THE PROBLEM:
Restate the records so that not a single word differs.

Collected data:
========
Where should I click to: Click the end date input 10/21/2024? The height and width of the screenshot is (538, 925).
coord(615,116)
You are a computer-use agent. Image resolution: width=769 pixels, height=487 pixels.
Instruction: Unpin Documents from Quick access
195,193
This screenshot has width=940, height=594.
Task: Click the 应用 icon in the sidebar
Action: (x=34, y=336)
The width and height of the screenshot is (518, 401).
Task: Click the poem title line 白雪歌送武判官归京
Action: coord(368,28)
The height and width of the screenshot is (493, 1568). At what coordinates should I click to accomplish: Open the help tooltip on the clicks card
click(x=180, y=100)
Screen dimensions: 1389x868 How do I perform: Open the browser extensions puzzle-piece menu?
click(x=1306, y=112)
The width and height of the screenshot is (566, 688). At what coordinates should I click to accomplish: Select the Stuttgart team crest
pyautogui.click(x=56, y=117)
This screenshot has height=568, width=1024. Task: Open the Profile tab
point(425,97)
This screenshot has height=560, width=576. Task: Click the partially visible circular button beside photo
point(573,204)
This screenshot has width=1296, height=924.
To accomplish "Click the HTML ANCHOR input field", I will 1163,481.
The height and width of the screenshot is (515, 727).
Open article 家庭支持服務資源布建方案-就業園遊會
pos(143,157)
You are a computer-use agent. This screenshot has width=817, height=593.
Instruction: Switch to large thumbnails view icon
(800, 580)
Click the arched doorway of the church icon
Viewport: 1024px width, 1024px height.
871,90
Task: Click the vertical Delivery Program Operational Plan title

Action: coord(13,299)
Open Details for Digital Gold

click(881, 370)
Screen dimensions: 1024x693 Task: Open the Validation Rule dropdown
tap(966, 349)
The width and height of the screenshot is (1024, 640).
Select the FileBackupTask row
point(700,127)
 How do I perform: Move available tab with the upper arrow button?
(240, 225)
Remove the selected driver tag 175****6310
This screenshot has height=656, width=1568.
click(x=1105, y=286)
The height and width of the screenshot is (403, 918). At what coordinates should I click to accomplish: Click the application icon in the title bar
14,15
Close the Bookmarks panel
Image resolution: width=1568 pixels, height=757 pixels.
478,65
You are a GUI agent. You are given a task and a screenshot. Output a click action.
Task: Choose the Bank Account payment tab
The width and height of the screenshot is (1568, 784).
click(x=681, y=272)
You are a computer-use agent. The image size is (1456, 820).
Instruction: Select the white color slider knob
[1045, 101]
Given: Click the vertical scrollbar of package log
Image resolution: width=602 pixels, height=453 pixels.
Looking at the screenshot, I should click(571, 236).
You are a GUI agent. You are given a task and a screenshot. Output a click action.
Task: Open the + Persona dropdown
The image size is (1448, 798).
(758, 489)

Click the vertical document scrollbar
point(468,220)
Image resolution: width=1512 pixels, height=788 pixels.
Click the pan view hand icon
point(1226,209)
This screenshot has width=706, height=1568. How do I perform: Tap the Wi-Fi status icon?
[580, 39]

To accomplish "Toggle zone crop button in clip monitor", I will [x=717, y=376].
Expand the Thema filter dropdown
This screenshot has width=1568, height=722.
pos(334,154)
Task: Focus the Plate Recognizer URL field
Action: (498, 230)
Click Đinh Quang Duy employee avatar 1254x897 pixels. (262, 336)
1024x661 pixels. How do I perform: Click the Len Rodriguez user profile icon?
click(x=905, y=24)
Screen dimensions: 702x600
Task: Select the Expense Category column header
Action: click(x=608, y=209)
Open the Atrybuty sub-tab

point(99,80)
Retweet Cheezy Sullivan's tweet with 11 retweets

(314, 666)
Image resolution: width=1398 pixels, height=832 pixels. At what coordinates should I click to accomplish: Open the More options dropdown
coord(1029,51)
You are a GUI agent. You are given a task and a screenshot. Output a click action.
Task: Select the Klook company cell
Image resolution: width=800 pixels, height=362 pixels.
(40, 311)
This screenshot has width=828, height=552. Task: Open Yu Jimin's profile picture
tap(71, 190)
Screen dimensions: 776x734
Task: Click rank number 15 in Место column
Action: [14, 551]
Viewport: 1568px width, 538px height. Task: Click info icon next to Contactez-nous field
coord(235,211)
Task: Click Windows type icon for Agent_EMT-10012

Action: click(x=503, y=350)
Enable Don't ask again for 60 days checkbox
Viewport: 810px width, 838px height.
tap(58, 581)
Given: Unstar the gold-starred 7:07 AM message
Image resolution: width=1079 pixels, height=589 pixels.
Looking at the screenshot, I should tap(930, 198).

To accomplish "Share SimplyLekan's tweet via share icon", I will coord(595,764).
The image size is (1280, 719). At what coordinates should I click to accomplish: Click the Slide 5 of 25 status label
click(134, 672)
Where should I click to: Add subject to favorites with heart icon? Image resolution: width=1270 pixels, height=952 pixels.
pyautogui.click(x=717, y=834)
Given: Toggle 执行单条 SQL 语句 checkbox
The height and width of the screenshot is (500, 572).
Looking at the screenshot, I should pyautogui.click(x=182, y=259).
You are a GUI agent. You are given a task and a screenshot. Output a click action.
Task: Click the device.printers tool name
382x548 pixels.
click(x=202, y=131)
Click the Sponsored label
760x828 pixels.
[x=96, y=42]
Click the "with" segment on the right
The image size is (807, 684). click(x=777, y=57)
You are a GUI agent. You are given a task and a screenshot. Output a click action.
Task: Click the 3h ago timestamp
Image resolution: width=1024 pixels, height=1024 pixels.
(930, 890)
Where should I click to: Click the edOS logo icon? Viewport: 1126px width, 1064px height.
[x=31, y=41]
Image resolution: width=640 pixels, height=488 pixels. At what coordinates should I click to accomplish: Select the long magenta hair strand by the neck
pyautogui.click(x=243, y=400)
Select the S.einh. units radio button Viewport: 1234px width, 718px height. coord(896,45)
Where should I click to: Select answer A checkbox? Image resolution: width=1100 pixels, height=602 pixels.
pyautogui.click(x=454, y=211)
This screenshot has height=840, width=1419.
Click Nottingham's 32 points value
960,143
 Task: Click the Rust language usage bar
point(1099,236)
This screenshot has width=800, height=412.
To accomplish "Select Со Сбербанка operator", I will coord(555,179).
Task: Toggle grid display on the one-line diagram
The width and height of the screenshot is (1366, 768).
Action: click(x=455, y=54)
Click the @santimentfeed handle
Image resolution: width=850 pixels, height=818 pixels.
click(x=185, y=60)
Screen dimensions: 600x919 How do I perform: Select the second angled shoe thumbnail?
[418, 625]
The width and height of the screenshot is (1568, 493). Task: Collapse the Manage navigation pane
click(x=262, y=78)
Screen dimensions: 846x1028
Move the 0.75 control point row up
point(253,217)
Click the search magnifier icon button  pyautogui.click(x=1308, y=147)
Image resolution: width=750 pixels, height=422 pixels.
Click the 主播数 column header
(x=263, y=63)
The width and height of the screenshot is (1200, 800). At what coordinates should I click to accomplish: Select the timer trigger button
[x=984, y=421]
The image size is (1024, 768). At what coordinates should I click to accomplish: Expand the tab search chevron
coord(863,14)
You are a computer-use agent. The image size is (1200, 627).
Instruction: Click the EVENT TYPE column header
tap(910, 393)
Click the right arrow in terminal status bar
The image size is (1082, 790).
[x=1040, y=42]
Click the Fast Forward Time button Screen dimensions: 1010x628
========
RESPONSE TO THE TASK:
Where should I click to: Click the end date input 10/21/2024? The height and width of the screenshot is (538, 925).
coord(615,116)
You are a computer-use agent. Image resolution: width=769 pixels, height=487 pixels.
Instruction: Unpin Documents from Quick access
195,193
This screenshot has width=940, height=594.
Task: Click the 应用 icon in the sidebar
Action: (x=34, y=336)
The width and height of the screenshot is (518, 401).
Task: Click the poem title line 白雪歌送武判官归京
Action: coord(368,28)
The height and width of the screenshot is (493, 1568). At what coordinates should I click to accomplish: Open the help tooltip on the clicks card
click(x=180, y=100)
Screen dimensions: 1389x868 How do I perform: Open the browser extensions puzzle-piece menu?
click(x=1306, y=112)
The width and height of the screenshot is (566, 688). At what coordinates should I click to accomplish: Select the Stuttgart team crest
pyautogui.click(x=56, y=117)
This screenshot has height=568, width=1024. Task: Open the Profile tab
point(425,97)
This screenshot has height=560, width=576. Task: Click the partially visible circular button beside photo
point(573,204)
This screenshot has width=1296, height=924.
To accomplish "Click the HTML ANCHOR input field", I will 1163,481.
The height and width of the screenshot is (515, 727).
Open article 家庭支持服務資源布建方案-就業園遊會
pos(143,157)
You are a computer-use agent. This screenshot has width=817, height=593.
Instruction: Switch to large thumbnails view icon
(800, 580)
Click the arched doorway of the church icon
Viewport: 1024px width, 1024px height.
871,90
Task: Click the vertical Delivery Program Operational Plan title

Action: coord(13,299)
Open Details for Digital Gold

click(881, 370)
Screen dimensions: 1024x693 Task: Open the Validation Rule dropdown
tap(966, 349)
The width and height of the screenshot is (1024, 640).
Select the FileBackupTask row
point(700,127)
 How do I perform: Move available tab with the upper arrow button?
(240, 225)
Remove the selected driver tag 175****6310
This screenshot has height=656, width=1568.
click(x=1105, y=286)
The height and width of the screenshot is (403, 918). At what coordinates should I click to accomplish: Click the application icon in the title bar
14,15
Close the Bookmarks panel
Image resolution: width=1568 pixels, height=757 pixels.
478,65
You are a GUI agent. You are given a task and a screenshot. Output a click action.
Task: Choose the Bank Account payment tab
The width and height of the screenshot is (1568, 784).
click(x=681, y=272)
You are a computer-use agent. The image size is (1456, 820).
Instruction: Select the white color slider knob
[1045, 101]
Given: Click the vertical scrollbar of package log
Image resolution: width=602 pixels, height=453 pixels.
Looking at the screenshot, I should click(571, 236).
You are a GUI agent. You are given a task and a screenshot. Output a click action.
Task: Open the + Persona dropdown
The image size is (1448, 798).
(758, 489)

Click the vertical document scrollbar
point(468,220)
Image resolution: width=1512 pixels, height=788 pixels.
Click the pan view hand icon
point(1226,209)
This screenshot has width=706, height=1568. How do I perform: Tap the Wi-Fi status icon?
[580, 39]

To accomplish "Toggle zone crop button in clip monitor", I will [x=717, y=376].
Expand the Thema filter dropdown
This screenshot has width=1568, height=722.
pos(334,154)
Task: Focus the Plate Recognizer URL field
Action: (498, 230)
Click Đinh Quang Duy employee avatar 1254x897 pixels. (262, 336)
1024x661 pixels. How do I perform: Click the Len Rodriguez user profile icon?
click(x=905, y=24)
Screen dimensions: 702x600
Task: Select the Expense Category column header
Action: click(x=608, y=209)
Open the Atrybuty sub-tab

point(99,80)
Retweet Cheezy Sullivan's tweet with 11 retweets

(314, 666)
Image resolution: width=1398 pixels, height=832 pixels. At what coordinates should I click to accomplish: Open the More options dropdown
coord(1029,51)
You are a GUI agent. You are given a task and a screenshot. Output a click action.
Task: Select the Klook company cell
Image resolution: width=800 pixels, height=362 pixels.
(40, 311)
This screenshot has width=828, height=552. Task: Open Yu Jimin's profile picture
tap(71, 190)
Screen dimensions: 776x734
Task: Click rank number 15 in Место column
Action: [14, 551]
Viewport: 1568px width, 538px height. Task: Click info icon next to Contactez-nous field
coord(235,211)
Task: Click Windows type icon for Agent_EMT-10012

Action: click(x=503, y=350)
Enable Don't ask again for 60 days checkbox
Viewport: 810px width, 838px height.
tap(58, 581)
Given: Unstar the gold-starred 7:07 AM message
Image resolution: width=1079 pixels, height=589 pixels.
Looking at the screenshot, I should tap(930, 198).

To accomplish "Share SimplyLekan's tweet via share icon", I will coord(595,764).
The image size is (1280, 719). At what coordinates should I click to accomplish: Click the Slide 5 of 25 status label
click(134, 672)
Where should I click to: Add subject to favorites with heart icon? Image resolution: width=1270 pixels, height=952 pixels.
pyautogui.click(x=717, y=834)
Given: Toggle 执行单条 SQL 语句 checkbox
The height and width of the screenshot is (500, 572).
Looking at the screenshot, I should pyautogui.click(x=182, y=259).
You are a GUI agent. You are given a task and a screenshot. Output a click action.
Task: Click the device.printers tool name
382x548 pixels.
click(x=202, y=131)
Click the Sponsored label
760x828 pixels.
[x=96, y=42]
Click the "with" segment on the right
The image size is (807, 684). click(x=777, y=57)
You are a GUI agent. You are given a task and a screenshot. Output a click action.
Task: Click the 3h ago timestamp
Image resolution: width=1024 pixels, height=1024 pixels.
(930, 890)
Where should I click to: Click the edOS logo icon? Viewport: 1126px width, 1064px height.
[x=31, y=41]
Image resolution: width=640 pixels, height=488 pixels. At what coordinates should I click to accomplish: Select the long magenta hair strand by the neck
pyautogui.click(x=243, y=400)
Select the S.einh. units radio button Viewport: 1234px width, 718px height. coord(896,45)
Where should I click to: Select answer A checkbox? Image resolution: width=1100 pixels, height=602 pixels.
pyautogui.click(x=454, y=211)
This screenshot has height=840, width=1419.
Click Nottingham's 32 points value
960,143
 Task: Click the Rust language usage bar
point(1099,236)
This screenshot has width=800, height=412.
To accomplish "Select Со Сбербанка operator", I will coord(555,179).
Task: Toggle grid display on the one-line diagram
The width and height of the screenshot is (1366, 768).
Action: click(x=455, y=54)
Click the @santimentfeed handle
Image resolution: width=850 pixels, height=818 pixels.
click(x=185, y=60)
Screen dimensions: 600x919 How do I perform: Select the second angled shoe thumbnail?
[418, 625]
The width and height of the screenshot is (1568, 493). Task: Collapse the Manage navigation pane
click(x=262, y=78)
Screen dimensions: 846x1028
Move the 0.75 control point row up
point(253,217)
Click the search magnifier icon button  pyautogui.click(x=1308, y=147)
Image resolution: width=750 pixels, height=422 pixels.
Click the 主播数 column header
(x=263, y=63)
The width and height of the screenshot is (1200, 800). At what coordinates should I click to accomplish: Select the timer trigger button
[x=984, y=421]
The image size is (1024, 768). At what coordinates should I click to accomplish: Expand the tab search chevron
coord(863,14)
You are a computer-use agent. The image size is (1200, 627).
Instruction: Click the EVENT TYPE column header
tap(910, 393)
Click the right arrow in terminal status bar
The image size is (1082, 790).
[x=1040, y=42]
Click the Fast Forward Time button Screen dimensions: 1010x628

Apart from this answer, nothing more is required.